So for the first superblock, we'll be executing the statement decode_partition(0, 0, BLOCK_64X64).


These decoding functions are already nested pretty deep. Later I'll draw a diagram to show which functions we're running.

We can forget the first IF statement since it only applies to right or bottom edges of the image.

Add the following variables to your text file:
num8x8 = 8
halfBlock8x8 = 4
hasRows = true
hasCols = true

Now here's a hard part. partition is a Tree, a binary tree specifically. A video on these is shown below. We need to encode a value that says we want PARTITION_SPLIT so we can split the superblock into 4 32x32 blocks. We could say PARTITION_NONE and it would still yield 4 32x32 blocks, but then they would share a prediction mode (smudge function) and for better compression, we want each block to specify its own prediction mode. Using PARTITION_SPLIT lets us choose on a per-block basis.




I had trouble with this part, but fortunately Ronald Bultje explained it to me and I drew a diagram of what he described. Here's my drawing of what the partition binary tree should look like.



We want Split, which breaks the block into 4 equal parts. In this case, that would break the 64x64 superblock into 4 32x32 blocks. That means we need to write 111 to the bitstream (using the bool-coder, of course).

(Advanced theory, not necessary to continue)
Credit: Ronald Bultje, in a chat with me on Nov 29, 2017


Here's the decoding side of this tree. I show it so we can work it backwards to encode.

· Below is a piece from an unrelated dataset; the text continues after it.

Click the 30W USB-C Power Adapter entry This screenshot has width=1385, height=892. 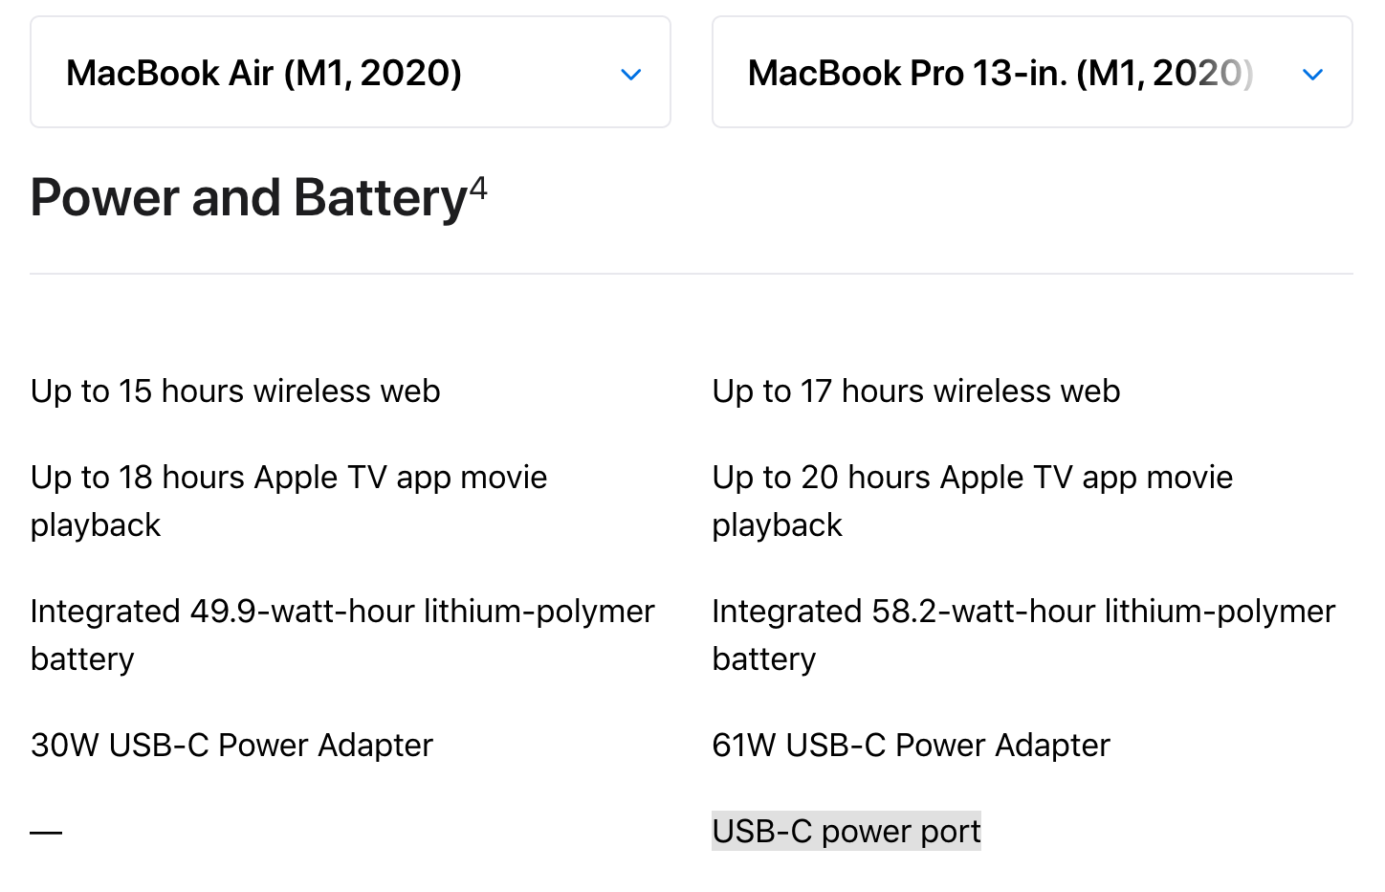(x=231, y=746)
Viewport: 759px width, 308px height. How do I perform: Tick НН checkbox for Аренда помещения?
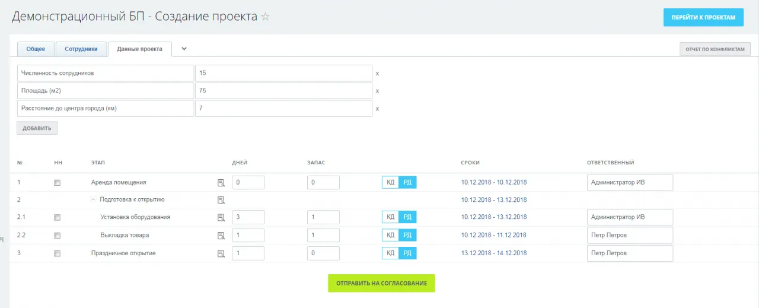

The T[] array is the tree, which according to the spec is an array of integers. In this case it's partition_tree[] which may be found in the spec PDF.

Notice that read_bool() expects a probability, P(n >> 1). The >> is a logical shift of 1 bit, to the right. To find the probability to use when writing, we need to first run a complicated unnamed function (below).


To make a long story short, ctx will equal 15 at the end.

When the tree decoding function (9.3.3 Tree decoding process, above) first runs, n = 0. That means read_bool() will use P(0 >> 1) or just P(0) as the probability. Let's derive P(0).


hasRows = 1 (true) and hasCols = 1 (true). FrameIsIntra = 1 (true). This means we'll get our probability from partition_probs[ctx][node2]. We know that ctx is 15 and node2 = node = 0. So, we will retrieve the value partition_probs[15][0].

But there's a problem here. There's no such table as partition_probs in the VP9 spec PDF. How will we get the number we need? It turns out that we will use default_partition_probs[15][0], since we decided before that we would just use default probabilities.

default_partition_probs[15][0] = 10. So, our function will be read_bool(10). This means we need to write a 1 to the bitstream with a probability of 10. Let's keep a running tally of our bits and their probabilities, since we can't stop to write them now.

Running tally of bits
1, p = 10

Because we wrote a 1, read_bool() will return 1 when the video is decoded. Now refer to the binary tree shown above. Since we wrote a 1, we have a choice to write either 0 for a horizontal split (2 64x32's) or write another 1. We write another 1, and notice that we have to write just one more 1 to get Split.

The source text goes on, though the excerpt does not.